> _Directions for this task_: Recast the portion of the material below, from the line containing "has height=516, width=720." down to the line containing "Open the checkered", as a Markdown table. Use the columns Row and Entry, number the rows in sequence, and omit any blank lines.
──────
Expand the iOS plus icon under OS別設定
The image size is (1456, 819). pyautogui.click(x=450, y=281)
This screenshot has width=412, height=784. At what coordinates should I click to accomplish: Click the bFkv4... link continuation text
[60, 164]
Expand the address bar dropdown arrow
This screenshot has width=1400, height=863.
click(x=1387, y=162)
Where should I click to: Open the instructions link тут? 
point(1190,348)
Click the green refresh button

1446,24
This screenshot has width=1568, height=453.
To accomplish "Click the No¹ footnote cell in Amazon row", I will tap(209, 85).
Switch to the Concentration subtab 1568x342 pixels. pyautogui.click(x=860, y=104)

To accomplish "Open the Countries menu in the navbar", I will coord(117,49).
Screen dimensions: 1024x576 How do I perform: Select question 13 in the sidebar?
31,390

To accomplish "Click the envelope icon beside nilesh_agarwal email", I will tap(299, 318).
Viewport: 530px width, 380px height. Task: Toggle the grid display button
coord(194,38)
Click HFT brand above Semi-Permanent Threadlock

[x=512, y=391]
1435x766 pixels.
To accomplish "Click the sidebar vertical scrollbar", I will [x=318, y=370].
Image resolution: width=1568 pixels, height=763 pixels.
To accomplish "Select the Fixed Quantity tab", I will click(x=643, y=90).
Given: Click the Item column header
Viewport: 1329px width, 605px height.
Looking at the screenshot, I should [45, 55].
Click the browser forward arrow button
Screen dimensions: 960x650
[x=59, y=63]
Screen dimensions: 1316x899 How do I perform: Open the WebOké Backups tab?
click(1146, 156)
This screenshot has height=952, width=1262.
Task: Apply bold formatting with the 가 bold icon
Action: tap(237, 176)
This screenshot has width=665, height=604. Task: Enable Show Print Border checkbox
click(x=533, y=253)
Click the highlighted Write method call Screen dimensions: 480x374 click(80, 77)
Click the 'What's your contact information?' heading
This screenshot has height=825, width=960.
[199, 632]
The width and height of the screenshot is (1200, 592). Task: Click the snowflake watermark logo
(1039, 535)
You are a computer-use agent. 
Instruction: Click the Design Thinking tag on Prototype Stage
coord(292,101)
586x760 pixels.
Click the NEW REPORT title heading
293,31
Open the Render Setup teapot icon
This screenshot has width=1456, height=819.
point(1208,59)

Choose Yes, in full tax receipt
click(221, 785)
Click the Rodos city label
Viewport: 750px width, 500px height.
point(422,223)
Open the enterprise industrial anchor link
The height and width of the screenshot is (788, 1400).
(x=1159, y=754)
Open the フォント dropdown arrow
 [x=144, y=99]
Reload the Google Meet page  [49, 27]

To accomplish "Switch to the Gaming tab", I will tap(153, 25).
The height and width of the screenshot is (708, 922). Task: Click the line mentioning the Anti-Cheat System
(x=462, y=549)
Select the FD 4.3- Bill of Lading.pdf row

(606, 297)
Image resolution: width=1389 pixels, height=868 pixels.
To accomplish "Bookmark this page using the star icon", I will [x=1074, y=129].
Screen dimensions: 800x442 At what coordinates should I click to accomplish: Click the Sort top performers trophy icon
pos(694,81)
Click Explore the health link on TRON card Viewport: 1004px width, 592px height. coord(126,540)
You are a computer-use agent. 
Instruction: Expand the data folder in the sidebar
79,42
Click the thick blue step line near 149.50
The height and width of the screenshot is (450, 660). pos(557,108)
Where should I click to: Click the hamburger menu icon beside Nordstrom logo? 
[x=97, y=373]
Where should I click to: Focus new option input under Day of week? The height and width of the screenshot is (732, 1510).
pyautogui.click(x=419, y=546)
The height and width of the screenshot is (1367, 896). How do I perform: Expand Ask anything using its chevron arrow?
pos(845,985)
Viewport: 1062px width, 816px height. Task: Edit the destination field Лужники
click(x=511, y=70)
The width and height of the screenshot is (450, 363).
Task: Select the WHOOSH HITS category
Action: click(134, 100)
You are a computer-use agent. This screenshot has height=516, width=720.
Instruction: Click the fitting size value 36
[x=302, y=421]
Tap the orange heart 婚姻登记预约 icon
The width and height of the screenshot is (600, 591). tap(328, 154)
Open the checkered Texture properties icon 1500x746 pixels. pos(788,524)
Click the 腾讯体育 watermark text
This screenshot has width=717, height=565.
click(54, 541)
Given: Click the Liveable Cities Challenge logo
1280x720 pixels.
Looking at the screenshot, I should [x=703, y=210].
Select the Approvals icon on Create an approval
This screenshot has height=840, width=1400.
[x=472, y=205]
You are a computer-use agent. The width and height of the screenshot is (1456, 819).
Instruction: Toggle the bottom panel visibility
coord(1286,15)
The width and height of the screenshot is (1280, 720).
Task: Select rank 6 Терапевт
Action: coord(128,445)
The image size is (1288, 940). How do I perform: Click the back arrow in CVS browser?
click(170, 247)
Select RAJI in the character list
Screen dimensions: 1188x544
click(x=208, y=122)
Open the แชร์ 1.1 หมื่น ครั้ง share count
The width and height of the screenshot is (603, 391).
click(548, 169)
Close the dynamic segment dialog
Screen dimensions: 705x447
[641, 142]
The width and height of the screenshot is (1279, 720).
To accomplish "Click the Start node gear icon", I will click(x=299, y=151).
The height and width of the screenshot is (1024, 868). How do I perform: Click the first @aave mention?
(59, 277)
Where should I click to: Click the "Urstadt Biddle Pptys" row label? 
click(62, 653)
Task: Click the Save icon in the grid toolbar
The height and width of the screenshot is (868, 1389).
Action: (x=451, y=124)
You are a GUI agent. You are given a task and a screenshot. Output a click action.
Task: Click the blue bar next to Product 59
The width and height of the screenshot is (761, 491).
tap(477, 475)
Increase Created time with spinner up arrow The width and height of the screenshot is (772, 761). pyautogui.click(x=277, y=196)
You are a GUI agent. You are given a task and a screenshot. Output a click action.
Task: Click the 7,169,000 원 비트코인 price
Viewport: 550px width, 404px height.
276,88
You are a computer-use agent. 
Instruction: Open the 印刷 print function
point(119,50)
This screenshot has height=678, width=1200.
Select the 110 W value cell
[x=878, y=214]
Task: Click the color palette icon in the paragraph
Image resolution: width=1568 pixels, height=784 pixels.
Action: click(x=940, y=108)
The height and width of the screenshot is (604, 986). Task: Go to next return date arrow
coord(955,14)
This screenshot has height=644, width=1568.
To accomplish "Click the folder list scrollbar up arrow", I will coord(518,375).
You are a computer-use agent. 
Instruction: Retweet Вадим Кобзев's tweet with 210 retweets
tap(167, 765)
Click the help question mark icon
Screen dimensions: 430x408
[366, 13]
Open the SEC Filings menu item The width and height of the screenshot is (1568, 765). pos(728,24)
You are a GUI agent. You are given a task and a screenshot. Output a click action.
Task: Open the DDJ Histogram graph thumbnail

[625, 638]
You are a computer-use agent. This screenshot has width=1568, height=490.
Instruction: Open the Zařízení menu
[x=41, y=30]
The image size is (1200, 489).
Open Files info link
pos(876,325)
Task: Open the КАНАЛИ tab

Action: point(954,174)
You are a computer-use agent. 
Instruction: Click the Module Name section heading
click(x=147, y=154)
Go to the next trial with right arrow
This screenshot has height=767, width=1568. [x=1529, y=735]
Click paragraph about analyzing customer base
──────
> _Output_:
| Row | Entry |
|---|---|
| 1 | You are a computer-use agent. This screenshot has height=516, width=720. |
| 2 | Instruction: Click the fitting size value 36 |
| 3 | [x=302, y=421] |
| 4 | Tap the orange heart 婚姻登记预约 icon |
| 5 | The width and height of the screenshot is (600, 591). tap(328, 154) |
| 6 | Open the checkered Texture properties icon 1500x746 pixels. pos(788,524) |